Writing fiction is an art form that many attempt but few truly master. Taking cues from some of the best works in the literary genre, here are 6 golden rules for writing better fiction.

1. Keep Those Exclamation Points Under Control

Does the tune of this writing sound natural to you! Clearly not! And it is because of these exclamation points! Don’t abuse the use of an exclamation point otherwise, you will make your writing sound quite unnatural.

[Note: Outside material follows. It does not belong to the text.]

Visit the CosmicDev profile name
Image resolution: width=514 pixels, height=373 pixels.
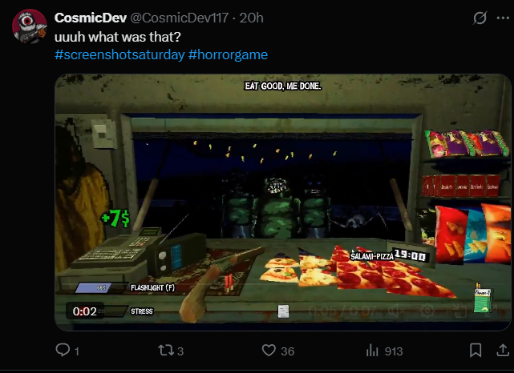click(x=91, y=18)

2. Avoid Opening With the Weather

There are countless other ways you can open your book other than the weather. It’s cliché and simply not interesting. Sure, talk about the weather to set the scene but there is no reason to discuss in length your character’s reaction to it.

3. Ditch the “Said”

“She said”, “he said”, and, “they said” – no! Instead, use phrases like “she expressed”, “he proclaimed” and “they added”. There are countless words in the English dictionary you can use instead of said to carry the dialogue in your writing.

4. Kill the Adverbs

Consider it also a sin to make use of adverbs to modify the verb. It is distracting and can ruin the rhythm of the written sentence. Rather seek the use of a better-suited verb. Instead of, “he said angrily”, consider “he bellowed”; instead of, “the animal walked heavy and awkwardly onwards”, consider “the animal lumbered onwards”; instead of “she looked at it slightly”, consider “she glanced at it”.

5. Show, Don’t Tell

One of the most crucial rules in fiction writing is to show rather than tell. This means that instead of explaining emotions, settings, or actions to your readers, you should illustrate them through vivid descriptions and actions.

So, rather than saying “John was scared,” you might write, “John’s hands trembled, and he could hear his heartbeat pounding in his ears.” This technique makes your writing more immersive and engaging.

6. Develop Three-Dimensional Characters

Readers connect with stories through their characters. Don’t make them dull. To create memorable and relatable characters, give them depth and complexity. Avoid one-dimensional archetypes; instead, imbue your characters with flaws, desires, and backgrounds that influence their actions and decisions. A well-developed character should grow and change throughout the story, providing a dynamic and satisfying journey for your readers.